Terjadi keheningan sesaat hingga terdengar dengusan kecil di seberang sana. "Zel, coba lo bohong dikit aja."

Kening Azelyn mengernyit, "Gue ... suka fresh milk."

"Okay. Berarti yang tadi beneran boong. Coba lain kali perhatiin gaya bicara lo biar nggak kelihatan banget boongnya," sungut Neira, "cepet, lo dimana sekarang?"

"Di apart-nya anak PGSD'21," jawab Azelyn secepatnya. "... cowok. Sorry."

"What the—KIRIM ALAMATNYA SEKARANG, NGGAK?"

"Dia anaknya baik, please," ralat Azelyn, "Nggak neko-neko. Jadi lo nggak usah khawatirin gue. Gue bisa jaga diri."

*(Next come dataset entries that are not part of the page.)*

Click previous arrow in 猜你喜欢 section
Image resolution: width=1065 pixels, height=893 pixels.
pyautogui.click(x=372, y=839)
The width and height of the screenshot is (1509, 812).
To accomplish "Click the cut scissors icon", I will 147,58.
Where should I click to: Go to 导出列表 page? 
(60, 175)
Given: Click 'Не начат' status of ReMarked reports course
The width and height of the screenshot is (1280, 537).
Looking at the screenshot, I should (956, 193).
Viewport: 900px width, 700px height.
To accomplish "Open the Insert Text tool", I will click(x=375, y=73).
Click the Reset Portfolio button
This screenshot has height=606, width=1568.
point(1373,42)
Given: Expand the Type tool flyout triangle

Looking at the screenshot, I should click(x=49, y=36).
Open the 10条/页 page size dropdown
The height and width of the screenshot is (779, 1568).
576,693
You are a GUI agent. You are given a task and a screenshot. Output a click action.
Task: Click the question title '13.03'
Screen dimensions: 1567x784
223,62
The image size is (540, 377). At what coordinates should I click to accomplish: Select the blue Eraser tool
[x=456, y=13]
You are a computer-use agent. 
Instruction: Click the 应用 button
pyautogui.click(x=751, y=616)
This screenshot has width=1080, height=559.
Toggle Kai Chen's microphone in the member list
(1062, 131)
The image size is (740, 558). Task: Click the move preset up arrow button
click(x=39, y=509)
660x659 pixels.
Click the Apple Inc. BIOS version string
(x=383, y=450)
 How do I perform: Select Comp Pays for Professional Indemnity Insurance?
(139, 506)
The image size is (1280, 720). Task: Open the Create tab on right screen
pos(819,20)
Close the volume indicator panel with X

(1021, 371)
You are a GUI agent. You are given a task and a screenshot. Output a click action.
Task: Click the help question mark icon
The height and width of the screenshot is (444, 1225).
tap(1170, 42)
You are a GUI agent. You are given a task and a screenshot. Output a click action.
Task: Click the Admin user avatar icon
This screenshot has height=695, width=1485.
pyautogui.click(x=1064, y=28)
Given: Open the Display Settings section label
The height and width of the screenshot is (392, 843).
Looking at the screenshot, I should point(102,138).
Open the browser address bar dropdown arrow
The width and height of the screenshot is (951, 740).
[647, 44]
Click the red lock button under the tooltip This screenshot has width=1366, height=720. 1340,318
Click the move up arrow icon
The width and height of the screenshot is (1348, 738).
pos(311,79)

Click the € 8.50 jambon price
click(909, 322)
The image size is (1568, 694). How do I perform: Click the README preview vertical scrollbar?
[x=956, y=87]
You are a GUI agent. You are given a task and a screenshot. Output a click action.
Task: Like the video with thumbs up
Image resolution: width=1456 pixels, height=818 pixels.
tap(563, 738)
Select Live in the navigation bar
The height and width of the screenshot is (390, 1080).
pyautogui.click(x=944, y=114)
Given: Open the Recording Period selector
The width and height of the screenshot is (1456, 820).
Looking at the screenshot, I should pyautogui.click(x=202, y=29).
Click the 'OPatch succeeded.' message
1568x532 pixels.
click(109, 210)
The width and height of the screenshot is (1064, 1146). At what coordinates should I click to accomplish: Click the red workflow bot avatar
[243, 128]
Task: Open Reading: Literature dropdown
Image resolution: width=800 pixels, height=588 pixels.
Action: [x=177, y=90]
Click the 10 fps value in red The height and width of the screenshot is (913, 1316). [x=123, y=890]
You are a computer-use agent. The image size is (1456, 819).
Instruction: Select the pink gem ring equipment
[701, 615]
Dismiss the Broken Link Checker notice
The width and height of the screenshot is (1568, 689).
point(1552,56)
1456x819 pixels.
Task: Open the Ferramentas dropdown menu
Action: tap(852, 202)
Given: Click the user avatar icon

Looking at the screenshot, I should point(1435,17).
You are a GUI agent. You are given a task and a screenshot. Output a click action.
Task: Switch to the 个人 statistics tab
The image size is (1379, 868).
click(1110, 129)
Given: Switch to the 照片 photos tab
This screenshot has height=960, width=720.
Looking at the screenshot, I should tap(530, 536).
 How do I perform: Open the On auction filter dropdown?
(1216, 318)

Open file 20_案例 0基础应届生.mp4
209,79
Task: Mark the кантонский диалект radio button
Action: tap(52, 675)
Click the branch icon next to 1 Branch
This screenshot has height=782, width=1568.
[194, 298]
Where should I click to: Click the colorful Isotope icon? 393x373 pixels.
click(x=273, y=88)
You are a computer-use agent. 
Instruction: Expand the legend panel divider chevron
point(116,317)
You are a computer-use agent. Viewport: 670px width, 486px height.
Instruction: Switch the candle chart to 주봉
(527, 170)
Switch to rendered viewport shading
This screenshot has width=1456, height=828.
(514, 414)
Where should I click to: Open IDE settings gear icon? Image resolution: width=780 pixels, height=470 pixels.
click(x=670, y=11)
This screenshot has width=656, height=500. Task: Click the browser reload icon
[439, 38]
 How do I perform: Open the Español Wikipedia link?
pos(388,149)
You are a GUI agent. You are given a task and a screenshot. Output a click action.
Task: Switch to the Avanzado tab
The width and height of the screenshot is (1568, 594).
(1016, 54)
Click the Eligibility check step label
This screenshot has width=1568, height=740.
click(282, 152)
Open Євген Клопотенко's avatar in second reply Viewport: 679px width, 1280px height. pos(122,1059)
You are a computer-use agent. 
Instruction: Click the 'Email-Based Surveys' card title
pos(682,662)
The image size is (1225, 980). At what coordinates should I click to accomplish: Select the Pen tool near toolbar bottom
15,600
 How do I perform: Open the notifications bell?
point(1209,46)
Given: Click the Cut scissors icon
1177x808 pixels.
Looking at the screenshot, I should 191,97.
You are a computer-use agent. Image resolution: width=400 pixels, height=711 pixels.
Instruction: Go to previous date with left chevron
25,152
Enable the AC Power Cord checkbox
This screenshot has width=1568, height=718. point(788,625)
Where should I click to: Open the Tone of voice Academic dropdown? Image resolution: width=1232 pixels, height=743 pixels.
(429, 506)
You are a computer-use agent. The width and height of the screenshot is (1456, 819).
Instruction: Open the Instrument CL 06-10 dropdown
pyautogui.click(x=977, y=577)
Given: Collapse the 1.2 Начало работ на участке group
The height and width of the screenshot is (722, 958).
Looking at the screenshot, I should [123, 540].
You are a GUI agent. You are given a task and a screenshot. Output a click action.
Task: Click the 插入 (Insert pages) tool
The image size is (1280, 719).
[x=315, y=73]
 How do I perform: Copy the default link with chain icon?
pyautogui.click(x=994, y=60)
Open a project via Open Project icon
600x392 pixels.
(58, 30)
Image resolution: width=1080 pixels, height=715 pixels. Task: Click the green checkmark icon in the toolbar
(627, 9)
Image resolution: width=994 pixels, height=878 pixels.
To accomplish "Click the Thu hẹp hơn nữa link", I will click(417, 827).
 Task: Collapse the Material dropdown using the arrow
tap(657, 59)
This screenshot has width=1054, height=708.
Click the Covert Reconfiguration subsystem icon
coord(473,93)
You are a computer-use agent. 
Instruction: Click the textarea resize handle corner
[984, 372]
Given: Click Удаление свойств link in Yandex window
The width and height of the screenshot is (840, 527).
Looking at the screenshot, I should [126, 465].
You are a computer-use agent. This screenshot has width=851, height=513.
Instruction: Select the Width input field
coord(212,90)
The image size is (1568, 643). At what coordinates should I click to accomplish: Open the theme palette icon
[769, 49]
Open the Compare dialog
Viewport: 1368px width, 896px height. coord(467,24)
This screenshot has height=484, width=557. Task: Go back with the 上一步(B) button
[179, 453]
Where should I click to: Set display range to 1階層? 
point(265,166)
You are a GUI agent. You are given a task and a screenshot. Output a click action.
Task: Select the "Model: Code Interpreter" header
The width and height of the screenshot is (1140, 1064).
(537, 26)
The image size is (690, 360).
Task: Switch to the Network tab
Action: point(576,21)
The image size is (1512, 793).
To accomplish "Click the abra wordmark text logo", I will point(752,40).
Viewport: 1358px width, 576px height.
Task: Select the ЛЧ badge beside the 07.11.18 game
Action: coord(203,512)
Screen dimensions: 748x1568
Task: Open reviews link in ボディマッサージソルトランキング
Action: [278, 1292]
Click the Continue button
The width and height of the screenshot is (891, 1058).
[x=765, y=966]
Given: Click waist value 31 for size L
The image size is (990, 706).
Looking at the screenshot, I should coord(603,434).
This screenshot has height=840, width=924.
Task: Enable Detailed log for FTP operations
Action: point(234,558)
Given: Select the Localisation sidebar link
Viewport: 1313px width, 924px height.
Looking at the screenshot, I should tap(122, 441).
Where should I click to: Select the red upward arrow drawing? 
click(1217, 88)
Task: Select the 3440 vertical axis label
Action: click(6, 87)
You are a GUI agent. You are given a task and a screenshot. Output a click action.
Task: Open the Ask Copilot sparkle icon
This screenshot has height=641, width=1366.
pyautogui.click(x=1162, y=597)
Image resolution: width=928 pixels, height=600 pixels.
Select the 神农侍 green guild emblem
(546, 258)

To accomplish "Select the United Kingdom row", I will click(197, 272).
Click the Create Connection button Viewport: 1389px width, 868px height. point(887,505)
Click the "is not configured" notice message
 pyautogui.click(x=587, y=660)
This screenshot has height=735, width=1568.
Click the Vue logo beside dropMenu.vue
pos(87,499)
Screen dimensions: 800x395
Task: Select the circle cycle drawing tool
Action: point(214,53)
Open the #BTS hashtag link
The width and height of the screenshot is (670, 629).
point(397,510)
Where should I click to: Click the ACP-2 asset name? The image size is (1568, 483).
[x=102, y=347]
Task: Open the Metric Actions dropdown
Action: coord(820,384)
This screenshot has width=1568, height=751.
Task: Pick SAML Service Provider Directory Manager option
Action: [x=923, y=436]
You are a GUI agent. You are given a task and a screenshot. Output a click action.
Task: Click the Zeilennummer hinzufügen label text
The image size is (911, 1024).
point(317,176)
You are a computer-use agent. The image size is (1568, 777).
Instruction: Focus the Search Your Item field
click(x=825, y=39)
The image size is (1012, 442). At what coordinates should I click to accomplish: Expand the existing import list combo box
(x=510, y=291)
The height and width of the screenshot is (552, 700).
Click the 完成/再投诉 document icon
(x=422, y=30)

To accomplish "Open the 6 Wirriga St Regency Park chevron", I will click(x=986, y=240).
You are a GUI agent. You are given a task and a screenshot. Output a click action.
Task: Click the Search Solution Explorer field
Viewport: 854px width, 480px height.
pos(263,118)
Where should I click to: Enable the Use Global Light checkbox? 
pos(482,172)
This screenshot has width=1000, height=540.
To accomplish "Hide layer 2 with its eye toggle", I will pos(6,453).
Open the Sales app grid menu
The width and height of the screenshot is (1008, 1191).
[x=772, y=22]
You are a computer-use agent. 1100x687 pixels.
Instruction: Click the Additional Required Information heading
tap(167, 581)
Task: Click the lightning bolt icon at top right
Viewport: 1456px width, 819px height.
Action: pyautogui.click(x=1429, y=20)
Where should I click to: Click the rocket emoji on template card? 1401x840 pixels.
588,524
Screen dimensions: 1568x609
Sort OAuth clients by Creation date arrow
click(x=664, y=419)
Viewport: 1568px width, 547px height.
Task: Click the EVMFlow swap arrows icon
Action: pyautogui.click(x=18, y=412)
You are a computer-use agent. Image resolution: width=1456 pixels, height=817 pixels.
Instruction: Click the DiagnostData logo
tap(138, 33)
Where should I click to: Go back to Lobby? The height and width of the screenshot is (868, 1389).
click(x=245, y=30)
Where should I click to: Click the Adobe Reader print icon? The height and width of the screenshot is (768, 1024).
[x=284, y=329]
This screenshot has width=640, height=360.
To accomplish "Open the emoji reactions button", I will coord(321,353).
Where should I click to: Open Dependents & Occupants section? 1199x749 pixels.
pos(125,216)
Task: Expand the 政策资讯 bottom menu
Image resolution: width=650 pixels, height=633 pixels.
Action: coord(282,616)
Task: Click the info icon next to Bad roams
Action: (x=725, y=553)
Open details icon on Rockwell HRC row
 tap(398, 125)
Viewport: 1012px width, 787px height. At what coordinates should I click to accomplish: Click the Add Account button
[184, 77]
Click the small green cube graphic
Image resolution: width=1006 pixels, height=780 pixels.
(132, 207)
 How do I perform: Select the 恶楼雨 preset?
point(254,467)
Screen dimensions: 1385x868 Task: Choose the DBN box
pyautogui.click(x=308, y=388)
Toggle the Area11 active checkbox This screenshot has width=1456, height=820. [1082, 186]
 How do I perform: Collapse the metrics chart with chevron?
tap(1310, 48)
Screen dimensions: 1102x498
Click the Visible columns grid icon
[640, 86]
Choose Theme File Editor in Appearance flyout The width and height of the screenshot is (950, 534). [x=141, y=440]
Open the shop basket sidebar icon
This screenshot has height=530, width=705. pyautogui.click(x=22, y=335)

"Emang cowok mana yang nggak jadi brengsek kalo satu unit sama cewek yang gampang dikibuli kayak lo?" Neira membuang napas kasar, "emang apa, sih, yang bikin lo jadi minggat dari kost? Siapa yang nyuruh? Bukannya dulu lo sering mohon-mohon biar ngasih tempat tinggal?"

"Gue sengaja mau pindah kost. Maaf."

Terdengar helaan napas pasrah, "Lo punya temen berapa, sih? Nekat banget mau jauh-jauh dari gue."

"Ada. Satu. Jinan. Bagi gue, dia udah cukup banyak buat bantu gue."

"Itu karena lo nggak pernah mau cerita sama gue, Zel," Jeda, "emangnya selama ini, gue dianggap apa, sih, sama lo? Cuma tetangga kost sekaligus temen kerja part time lo doang?"

Genggaman handphonenya mengerat, Azelyn terasa sesak untuk saat ini. "Maaf. Gue tau, gue salah—"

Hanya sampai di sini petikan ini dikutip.